▶ GOAL A
Copy out the rows from the line containing "Click the PSV club logo" down to the line containing "The width and", both included, word for word.

▶ ARTICLE
--- Start ---

Five Roadmaps for Getting There
With the world’s countries coming together this fall at the UN Climate Summit (COP26) to revisit and amp up their commitments to solving the climate crisis, the question on my mind is “What’s it really going to take to get to net zero before 2050?” (In a previous post, Making Sense of the World's Climate Targets I discuss what net zero means).
While no one knows for certain yet how we will get there, one thing is for sure; we are in a race against time and need to ramp up our climate action significantly if we are going to cut global GHG emissions in half by 2030 and get to net-zero emissions by 2050. We need to get on the road now.
As Jonathon Foley, Executive Director of Project Drawdown, wrote in a recent article, “What’s the best time to get started? Answer: 30 years ago. Question: What’s the second-best time to get started? Answer: Today.”
Luckily, some experts have created different roadmaps with varying degrees of detail to help guide the world in taking exponential action. I summarize five of them here.
Roadmap 1: Halving Emissions Each Decade
In 2019, the Exponential Roadmap Initiative (a collaboration between 55 authors from academia, business, policy, and civil society) published a science-based report, called the Exponential Roadmap. The authors say we need to focus on the immediate priorities of reaching peak emissions immediately and cutting emissions in half by 2030, and then again in half each decade after that. We do that by implementing and scaling up 36 solutions they’ve identified as already economically viable and by systemically transforming the entire economy. The report also outlines four tipping points that will speed up the transition: growing social movements, emerging political support for climate action, solar and wind energy, and digitalization.
The authors group the solutions into six sectors, as shown in the graph, which they say need to be implemented fairly and justly in parallel to reduce the corresponding GHG emissions: energy, industry, transport, buildings, food consumption, and nature-based solutions (sources and sinks).
Roadmap 2: Developing and Adopting Innovative Solutions
Like the roadmap above, the plan from Breakthrough Energy, which was co-founded by Bill Gates, says that we need to reduce emissions drastically between now and 2030 by using the tools we already have more quickly and smarter. However, this group then says we need to remove GHG emissions from the atmosphere by the 2040s. We do this by creating and implementing “unprecedented technological transformation” that will enable us to tackle what they call the “Five Grand Challenges”: reducing emissions in manufacturing, electricity, agriculture, transportation, and buildings.
They believe we already have some solutions we need to get to zero carbon, but not all of them. If we are to “give everyone in the world access to clean, reliable, and affordable energy,” we need to speed up breakthroughs in innovation. We need to “find ways to generate and store clean electricity, grow food, make things, move around, and heat and cool our buildings without releasing greenhouse gases.” This involves “investing in research and development, creating market demand for clean technologies, and designing public policy that encourages consumers and companies to make environmentally friendly choices.”
The technologies they say we should prioritize, and reward now are those that come with low additional costs, which they call Green Premiums, like in the solar industry. (Bill Gates defines Green Premium as “the difference in cost between a product that involves emitting carbon and an alternative that doesn’t”). Where the Green Premium is too high, like with cement, then we need to invest in research and development to make innovative breakthroughs that are more affordable.

--- End ---

▶ RECORDS TO PROCESS
--- Start ---

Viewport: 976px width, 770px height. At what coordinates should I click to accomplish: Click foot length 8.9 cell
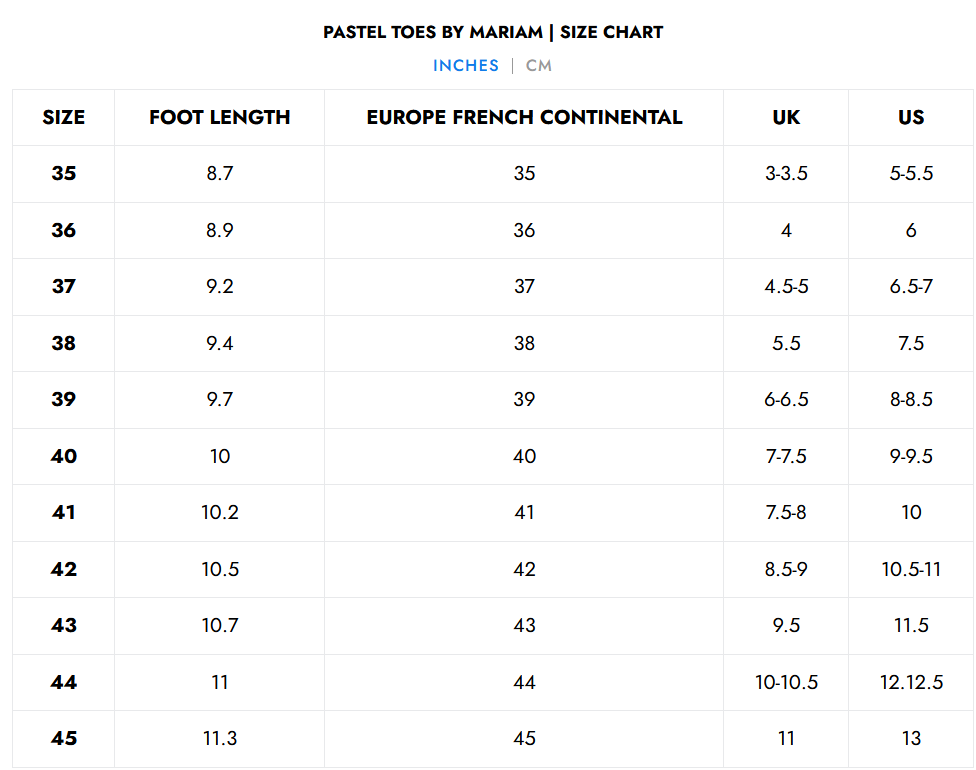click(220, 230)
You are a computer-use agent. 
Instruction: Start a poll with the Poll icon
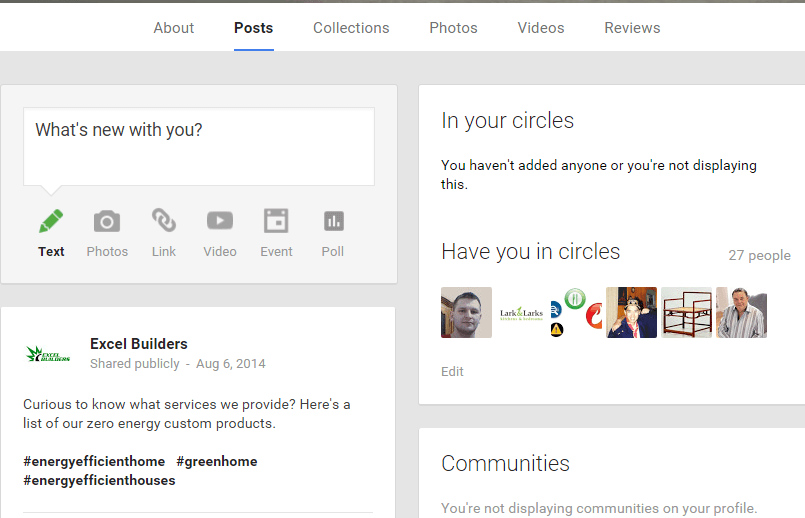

--- End ---
--- Start ---

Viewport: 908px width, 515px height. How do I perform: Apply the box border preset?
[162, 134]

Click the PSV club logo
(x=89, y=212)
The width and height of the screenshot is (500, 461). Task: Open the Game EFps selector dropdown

--- End ---

▶ GOAL B
How would you continue the article on roadmaps to net-zero emissions from the point where it stops?

▶ TASK RESPONSE A
Click the PSV club logo
(x=89, y=212)
The width and height of the screenshot is (500, 461). Task: Open the Game EFps selector dropdown

▶ TASK RESPONSE B
The Breakthrough Energy roadmap outlines three ways to lower the Green Premiums and transition to zero carbon:
Governments implementing policies to make carbon-based products more expensive by including the hidden cost of pollution, and/or make the clean version cheaper. They can create regulations that limit how much carbon we can emit, shape financial markets, and support R&D.
Companies and investors committing to buy “cleaner alternatives, investing in R&D, supporting clean-energy startups, and advocating for helpful government policies.”
Individuals “holding their elected officials accountable and voting with their wallets.”
Gates also says that while we move towards net zero, we should recognize the effects of climate change are already here. We need to create climate resilience and prepare for a warming world that has more intense weather and rising seas. He suggests climate-proofing electrical grids, expanding storm water drainage systems, building seawalls, and ensuring adequate food in low-income countries. He recommends reviewing other evidence-based recommendations in the Adapt Now Report from the Global Commission on Adaptation.
Roadmap 3: Creating Positive Climate Tipping Points
Like Bill Gates, Simon Sharpe and Timothy Lenton, think we can use innovation to cut GHG emissions rapidly. However, they suggest focusing on creating positive tipping cascades via specific types of policies. They claim that when we achieve one tipping point, it will probably spark another tipping point, creating a cascade that speeds up progress. Some tipping points they highlight include:
Unprofitable Coal. They think that when this happens, various environmental benefits, like more renewable energy usage and decarbonized energy generation and transportation, will follow.
Electric Vehicles. EV production will go up when these cars cost the same to make as gas-fueled cars. As production speeds up, then costs will go down. Electric batteries will also become better and cost less.
To make these crucial moments happen, Sharpe and Lenton say we need to implement policies that will bring them about at a national scale and will contribute to tipping cascades across the world. They suggest using systems thinking to help identify ways to drive effective change, like putting pricing policies and targeted investments in place to lower the cost of clean technologies below the cost of fossil fuel technologies. For instance, Norway has a tax policy that makes EV cars less expensive than conventional cars. EV cars now make up 54% of all cars in that country.
They also advocate for cooperation between small groups of countries to facilitate decarbonization globally. They think opportunities are ripe in the energy and light transportation and that we are close to tipping points in both of them. Now we need to speed up the changes in other sectors.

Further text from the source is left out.